Car une chose est certaine: le pays a besoin d’éclaircissement sur les raisons profondes qui poussent le gouvernement à refuser de livrer ces documents. «La Suisse ne peut pas s’offrir ce genre de fâcherie violente entre exécutif et justice, assure la Berner Zeitung. La Suisse, qui tire profit comme peu d’autres pays de sa stabilité sociale, politique et même juridique – y compris en ces temps de crise financière globale».

Pierre-François Besson, swissinfo.ch et les agences

En décembre dernier, le Ministère public (Parquet) de la Confédération a constaté qu’il avait dans ses archives des copies de dossiers qui n’auraient plus dû être en sa possession après la décision du gouvernement du 14 novembre 2007 ordonnant la destruction de pièces à conviction.

En janvier dernier, la délégation des commissions de gestion du Parlement a sévèrement critiqué la destruction de documents ordonnée en son temps par le gouvernement.

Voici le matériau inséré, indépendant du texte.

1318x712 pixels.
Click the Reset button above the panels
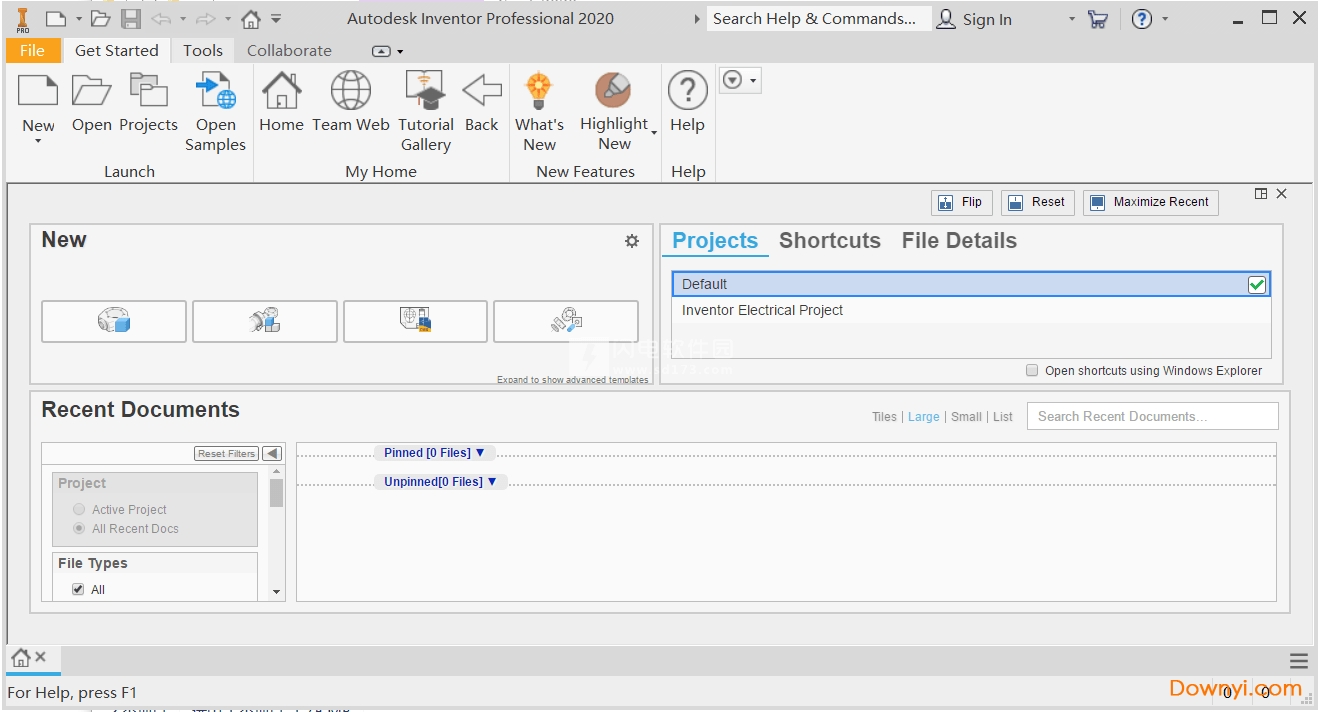pyautogui.click(x=1037, y=202)
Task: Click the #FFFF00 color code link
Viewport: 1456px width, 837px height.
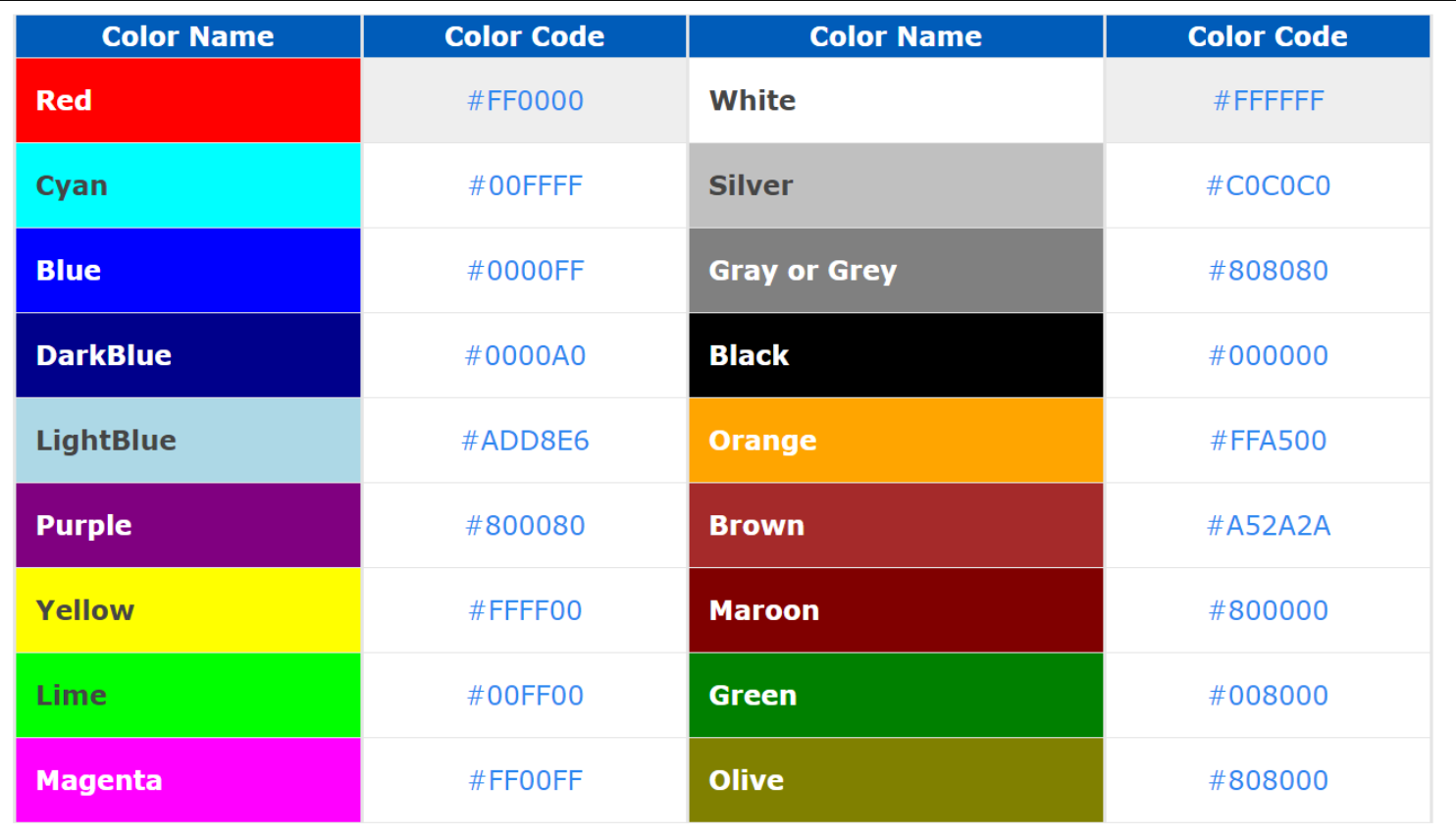Action: tap(525, 610)
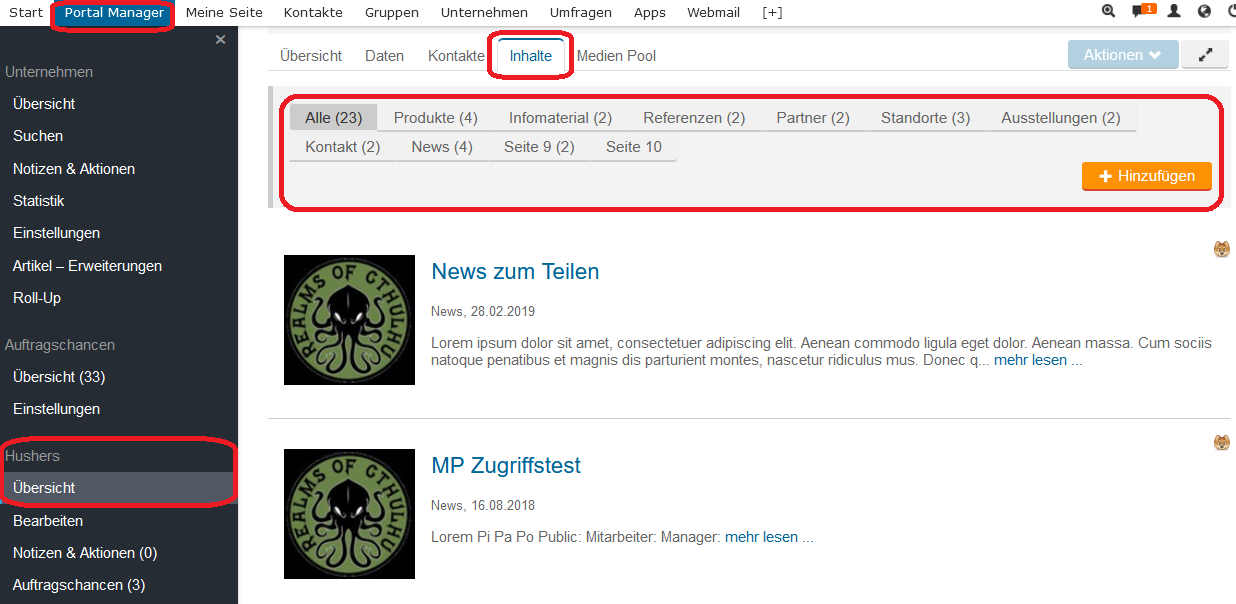Open the search magnifier icon in top bar
The width and height of the screenshot is (1236, 604).
tap(1108, 12)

En février dernier, le gouvernement a décidé de faire analyser et trier ces documents par l’AIEA. Cette procédure a permis d’identifier et de signaler les documents ayant trait à la prolifération de technologies nucléaires.

Les deux ingénieurs suisses Urs et Marco Tinner sont soupçonnés d’avoir participé à un trafic secret de technologie nucléaire vers la Libye. Ils ont été libérés sous caution après plusieurs années de détention provisoire.

L’enquête menée par le juge d’instruction fédéral se poursuit. Elle porte sur une éventuelle violation des lois sur l’exportation de matériel de guerre et le contrôle des marchandises, ainsi que sur le blanchiment d’argent.

Urs Tinner a été arrêté en octobre 2004 en Allemagne. Il a par la suite été livré aux autorités helvétiques.

Son frère a été arrêté en septembre 2005. Leur père, Friedrich Tinner, également soupçonné dans le cadre de la même affaire, a également été détenu provisoirement. Il a cependant été libéré début 2006.

Les trois membres de la famille Tinner auraient travaillé pour Abdul Qadeer Khan – le «père de la bombe atomique pakistanaise» – entre 2001 et 2003.

Toute l’affaire a éclaté en 2004, lorsque celui-ci a reconnu avoir livré illégalement de la technologie nucléaire à l’Iran, à la Corée du Nord et à la Libye.